### GIVEN TASK
Reproduce the material from the line containing "Task: Select the rectangle annotation tool" to the line containing "pyautogui.click(x=33, y=57)", both included, leaving the requests unchanged but multiplying every coordinate in the answers by 2.05 and rounding each result to a whole number, with halves rounded up. Give these lines only.

### DATA EXCERPTS
● ● ● ● ●
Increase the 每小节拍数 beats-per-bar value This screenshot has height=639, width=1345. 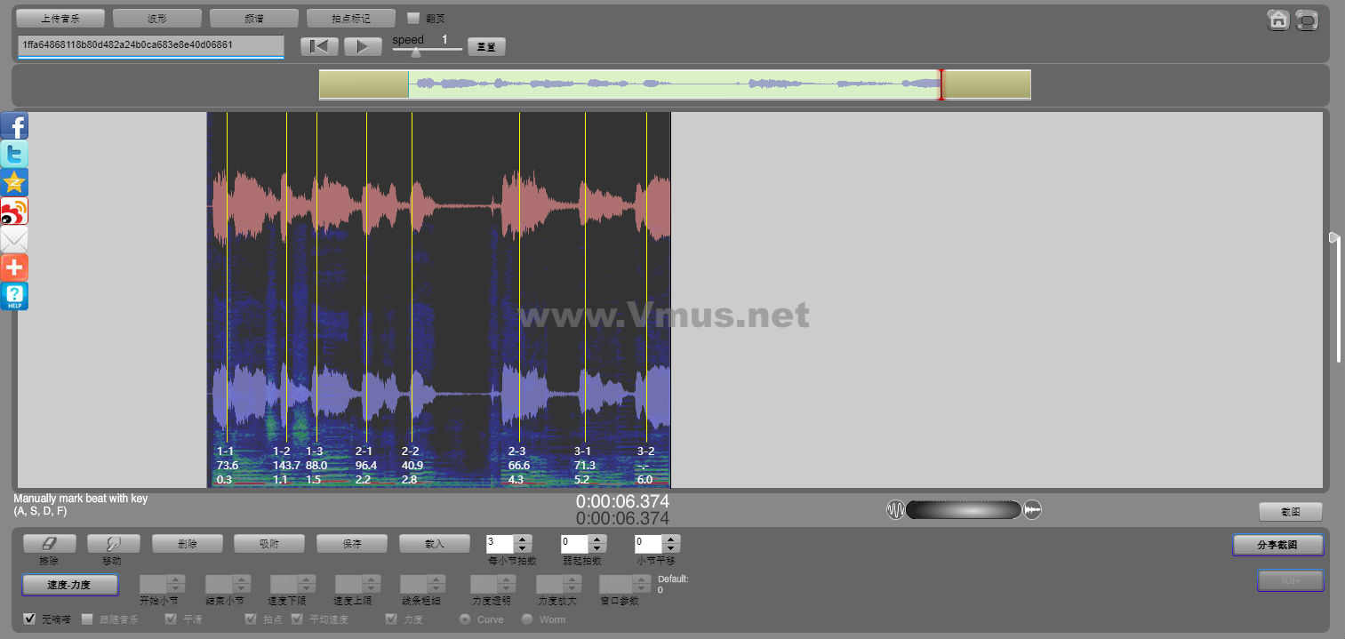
● ● ● ● ●
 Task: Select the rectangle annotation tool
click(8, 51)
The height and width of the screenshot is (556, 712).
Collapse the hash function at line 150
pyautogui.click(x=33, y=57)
● ● ● ● ●
### ANSWER IN FULL
 Task: Select the rectangle annotation tool
click(16, 105)
The height and width of the screenshot is (556, 712).
Collapse the hash function at line 150
pyautogui.click(x=68, y=117)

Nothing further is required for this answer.